Os acontecimentos remetem à discussão: está o Ministério Público cumprindo as funções que lhe foram atribuídas na Constituição de 1988, ou está atuando politicamente, de forma parcial, conservadora e elitista?


Sistema caótico


Consagrado pela Constituição Federal como função essencial à Justiça, o MP tem como atribuições institucionais, arroladas no art. 129 da Constituição Federal, a titularidade da ação penal, a tutela de interesses públicos, coletivos, sociais e difusos; a titularidade da ação direta da inconstitucionalidade genérica e interventiva; atua também como garantidor do respeito aos Poderes Públicos e aos serviços públicos; defesa dos direitos e interesses das populações indígenas; intervenção em procedimentos administrativos e controlador externo da atividade policial.


Enfim, a Constituição Cidadã conferiu ao órgão ministerial um papel de verdadeiro ‘advogado da sociedade’ – e não apenas da sociedade, mas do Estado Democrático e Social e Direito. Seus integrantes têm garantidas a liberdade funcional, a vitaliciedade, a inamovabilidade e a irredutibilidade de subsídios. O ingresso na carreira se dá por concurso público e prova de títulos.


O desvirtuamento de suas funções parece óbvio quando o ‘advogado da sociedade’ torna-se ‘advogado de uma parcela da sociedade’. Ao defender a extinção do Movimento Sem Terra, a tomada de medidas contra suas manifestações e a criminalização de seus integrantes, o Ministério Público assume a causa do latifúndio e do agronegócio, atuando sob a falsa premissa de ‘proteção da ordem pública’. Como falar em ordem no caótico sistema social brasileiro, em que temos uma das piores distribuições de renda e de terras cultiváveis do mundo? Em 1987, os Titãs, na música ‘Desordem’, já questionavam: ‘Quem quer manter a ordem?/ Quem quer criar desordem?’


Capacidade de indignação


O MST é um movimento social com atuação política. Nem poderia ser diferente: a causa da reforma agrária é justa e tem origens no modelo de colonização implementado pela Coroa Portuguesa (com o das Capitanias Hereditárias, que dividiu a parte que cabia a Portugal pelo Tratado de Tordesilhas em 15 lotes, distribuídos a 14 donatários).

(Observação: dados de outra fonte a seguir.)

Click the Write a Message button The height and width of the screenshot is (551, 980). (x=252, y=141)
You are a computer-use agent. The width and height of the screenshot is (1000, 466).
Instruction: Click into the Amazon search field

A FAO (Organização das Nações Unidas para a Agricultura e Alimentação) considera a reforma agrária ‘mecanismo imprescindível do desenvolvimento rural’, defendendo ‘mudanças na estrutura fundiária e no modelo agropecuário brasileiros, considerados o principal fator da desagregação social, econômica, ambiental e cultural no campo’ (ver aqui).

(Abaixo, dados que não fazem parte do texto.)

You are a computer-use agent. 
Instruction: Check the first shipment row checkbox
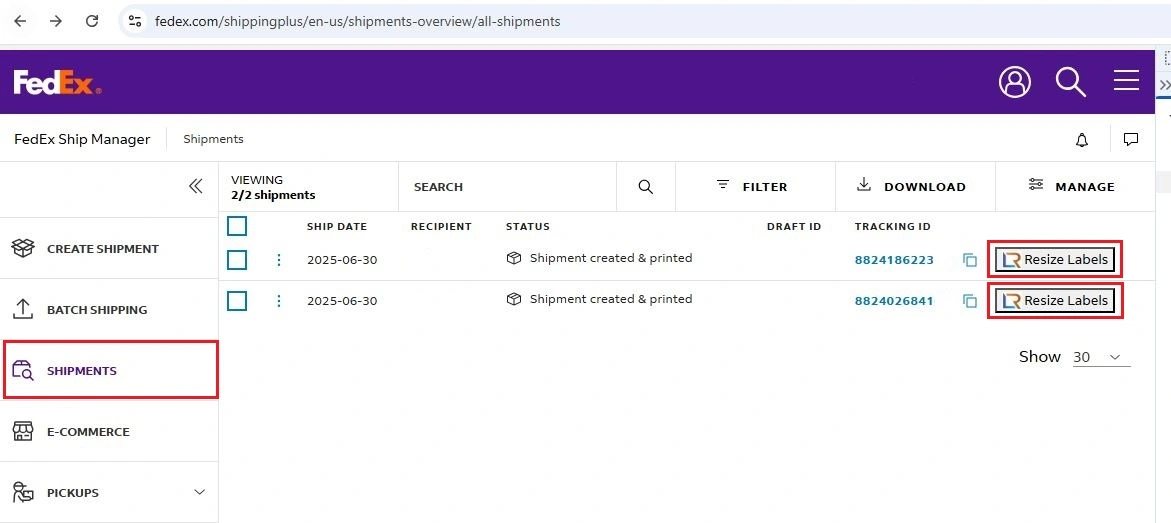237,260
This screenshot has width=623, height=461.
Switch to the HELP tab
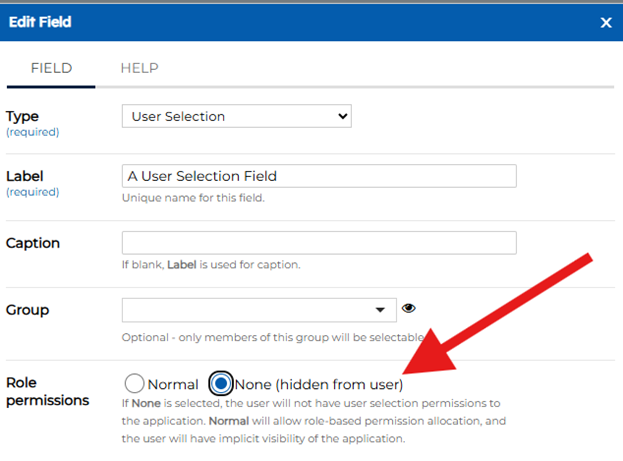139,68
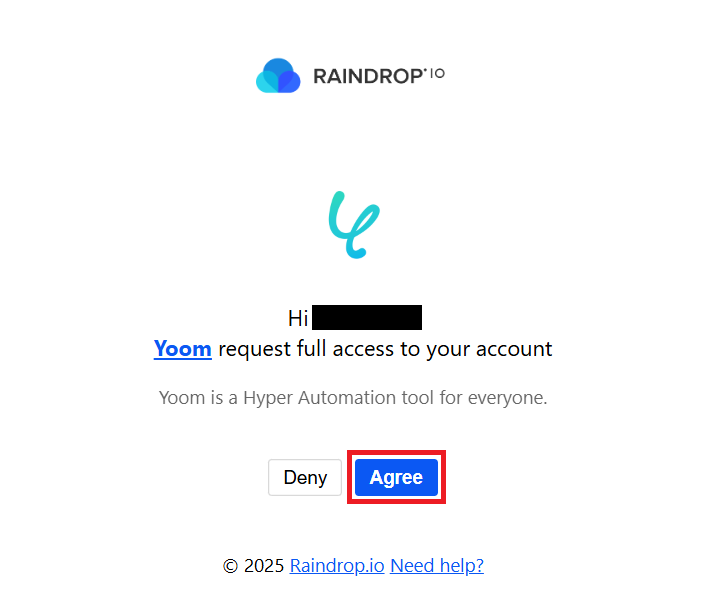The height and width of the screenshot is (605, 721).
Task: Click the Yoom Hyper Automation description line
Action: point(353,398)
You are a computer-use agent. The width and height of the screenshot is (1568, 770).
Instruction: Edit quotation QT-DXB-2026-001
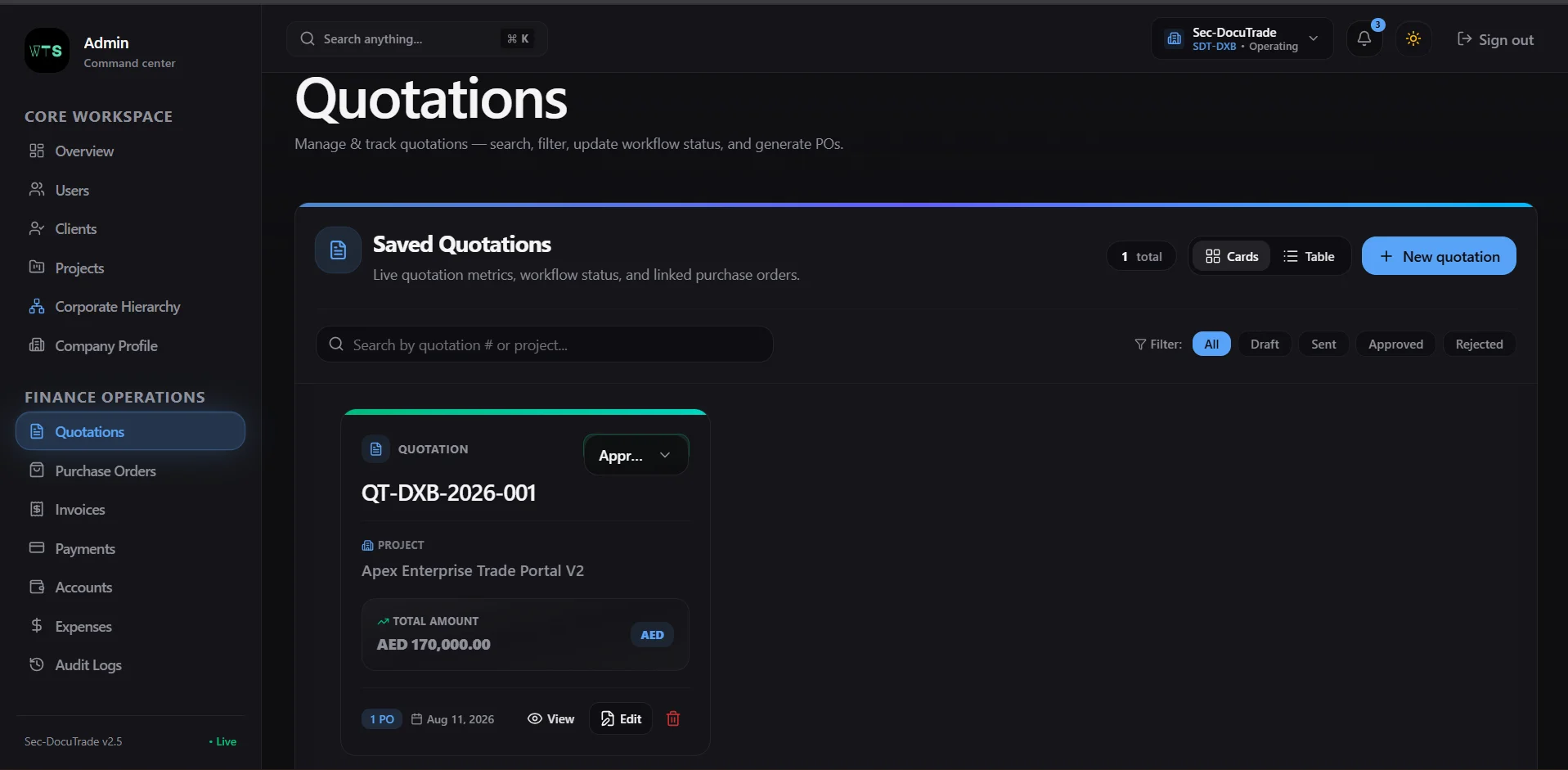(621, 718)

Por fim, este modelo criminalizante de atuação do Ministério Público é incompatível com a ordem constitucional vigente, não correspondendo aos anseios políticos e democráticos da sociedade brasileira. E esta é uma discussão que a mídia deveria fomentar. Cobrar da multidão de brasileiros excluídos que se sujeitem aos canais ‘democráticos’ de manifestação é ignorar a capacidade de indignação e mobilização do povo. Urge que os membros do parquet reflitam no sentido de aprimorar sua atuação, defendendo a democracia que tantos anos lutamos para reconquistar.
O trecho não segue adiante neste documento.